Fans of avant-garde art, take note. UbuWeb hosts a vast archive of online avant-garde media, and they’ve been doing it since 1996. The site features a large mp3 sound archive, alongside an extensive film/video collection where you’ll find some vintage clips. Take these items for example:
- Four American Composers: Philip Glass — Peter Greenaway’s documentary from 1983 takes you inside the work of John Cage, Philip Glass, Meredith Monk, & Robert Ashley. The clip here features the Glass segment.
- Jorge Luis Borges: The Mirror Man — This 47 minute documentary focuses on Argentina’s beloved author. As UBU writes, the documentary is a bit of everything — “part biography, part literary criticism, part hero-worship, part book reading, and part psychology.”
- La villa Santo Sospir — Jean Cocteau, the French poet, novelist and dramatist, also shot a movie or two.
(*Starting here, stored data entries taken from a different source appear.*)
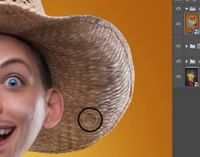This screenshot has width=200, height=157.
Task: Hide the expanded top layer group
Action: 178,9
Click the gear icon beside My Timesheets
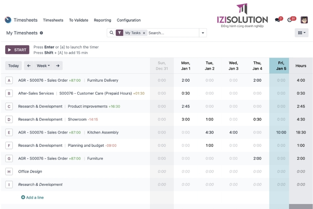Viewport: 313px width, 209px height. (41, 33)

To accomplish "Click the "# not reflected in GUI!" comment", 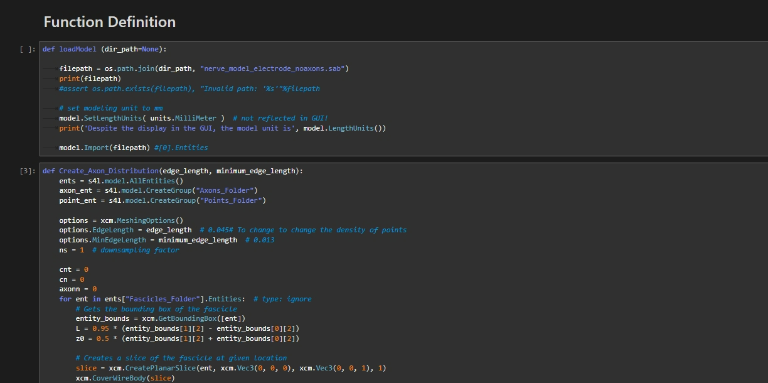I will tap(280, 118).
Here’s his 35-minute color film from 1952…
- Scenes from Allen’s Last Three Days on Earth as a Spirit — A video diary of beat writer Allen Ginsberg’s final days before death, and the days following.
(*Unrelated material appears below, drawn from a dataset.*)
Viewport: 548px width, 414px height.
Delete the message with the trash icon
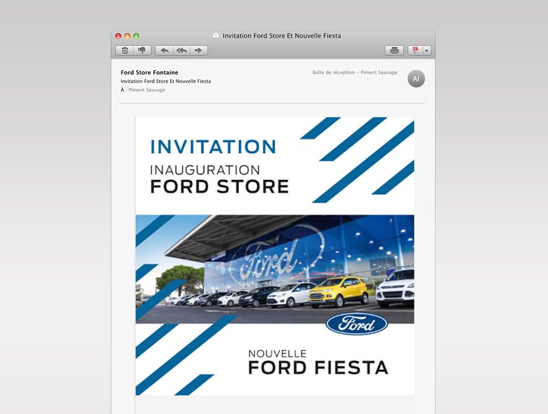[124, 51]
- The Violence of the Image — Jean Baudrillard lectures at the European Graduate School.
- Un Chant d’Amour — French writer Jean Genet’s only film from 1950. Because of its explicit (though artistically presented) homosexual content, the 26-minute movie was banned and disowned by Genet later in his life, says UBU.
- Warhol’s Cinema — A Mirror for the Sixties — A 64-minute documentary on Andy Warhol’s cinema of the sixties, made in association with The Factory, MOMA and the Whitney Museum of Art.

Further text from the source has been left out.